Кем бы он ни был, но он точно уже не Феликс. Он освободился даже от своего имени. А освободившись от всего, остается лишь пустота, бесконечное пространство. Теперь он и есть сама Пустота. И поэтому ничто уже не трогает его. И никогда уже не тронет. Все пустое, все ничто. Есть только его Энергия. В Пустоте может существовать только она. Теперь он одновременно и то и другое. Он — сгусток Энергии в космической Пустоте. Он — Черная Дыра. Так беспредельно пустая, что в ней растворяется даже пространство и время. И так безгранично наполненная, что ее энергия не выпускает из своей власти даже квант света.
Поэтому он есть, и одновременно его нет. Он и Бог и Ничто. Он — Абсолют. Он — Точка Ноль.
Больше нет страха, нет даже намека на страх. Ни тени беспокойства. На все вопросы найдены ответы. Все задачи решены. Нет, не решены — просто перестали существовать. Они растворились в пустоте, прекратили мучить его беспокойный Ум, который так же рассыпался на атомы, как и его Эго.

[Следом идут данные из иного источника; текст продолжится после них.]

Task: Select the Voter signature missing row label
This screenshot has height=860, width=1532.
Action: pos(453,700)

Больше нет страдания. Нет даже намека на физическую боль. Несуществующие нервные окончания не могут переносить ее по телу, которого нет. Нет даже нервных окончаний. Душевной боли тоже нет, ведь не может страдать душа, вместившая в себя всю Вселенную.

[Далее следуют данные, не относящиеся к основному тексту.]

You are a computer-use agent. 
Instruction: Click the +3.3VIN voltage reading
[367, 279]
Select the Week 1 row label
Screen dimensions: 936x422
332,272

Квинтэссенция иллюзорности мира. Без страха и боли ты уже не можешь находиться в прежней реальности. Лишенное смыслов однообразие, так неумело придуманного кем-то мира, исчезло. Лишь страх и боль удерживали тебя в нем. Но с их исчезновением исчезает и мир, основанный на страхе и боли. Когда нечего бояться и нечему болеть, ты выходишь из нереального вымышленного мира в космическую реальность. И выйдя однажды за его границы, за пределы мнимых самоограничений, ты уже не сможешь быть тем, кем был прежде. Переход помогает узнать себя настоящего. Себя как часть Вселенной. Тот житель Мегаполис-Сити, кто был раньше, вернее, был вместо тебя, он рассыпался на атомы и растворился в пустоте. Чипированный гражданин, бравый полковник, кавалер Ордена «Горящего Сердца», человек по имени Феликс — все эти оболочки искрошились в космическую пыль и сгорели в вакууме бесконечности. Осталась только вечная часть Вселенной — один на один с собой, молния в ночном небе, энергетический сгусток, летящий сквозь беспредельное пространство к звездам.
«Остановись!» — сверкнула мысль, заново материализовав исчезнувшую было действительность.
Он открыл глаза. Мотнул головой.
«Что за черт. Что со мной?» — Феликс медленно возвращался в сознание.
Он ощупал себя. Боли не было. Руки, ноги целы.
«Легко отделался. Что это было? Голова…»
Прикоснулся ко лбу и к затылку. Сухая повязка крепко сжимала рану. В голове пусто и светло, а впереди граница, за которой счастье и полный покой. Стоит лишь переступить ее, и окунешься в нирвану, в вечную умиротворенность и… одиночество. Всего лишь шаг отделяет тебя от райских планет. Шаг — и жизнь превратится в сон, а сон в жизнь, в которой только ты, и кроме тебя нет никого… И нет Агаты.
Эта мысль молнией пронзила висок.
— Нет! — вдруг, что есть силы крикнул он и дернулся вперед, пытаясь подняться.
«Эти видения… к черту все! Возьми себя в руки, тряпка!»
— Переступи! — услышал Феликс, и темная человеческая фигура нависла над ним. За ее широкими плечами, оставляя оранжевую дорожку на серебристо-черной поверхности огромной металлической глыбы, неподвижно повисшей высоко в звездном небе, молодой месяц с интересом заглядывал Феликсу в лицо.
«Нет! — Феликс мотнул головой еще сильнее. — Очнись! Черт тебя дери, где твоя сила воли!»
Ударил себя по щекам.
«Ну же, быстро приходи в себя!»
И тут, будто пелена упала с глаз. Полковник снова ощутил себя прежним. Сразу заныло плечо. Боль пронзила ушибленный бок. Появилось чувство тревоги, и он машинально потянулся к кобуре.
Темный силуэт опустился на колени и приблизился к нему. И луна приблизилась тоже.
— Ничего не выйдет, — выдохнул незнакомец.
«О чем это?» — пронеслось в голове.
Длинные черные волосы скрывали лицо незнакомца, но теряя сознание, Феликс узнал его. Он видел его в своих снах. В тех, что врезаются в память и остаются там навсегда.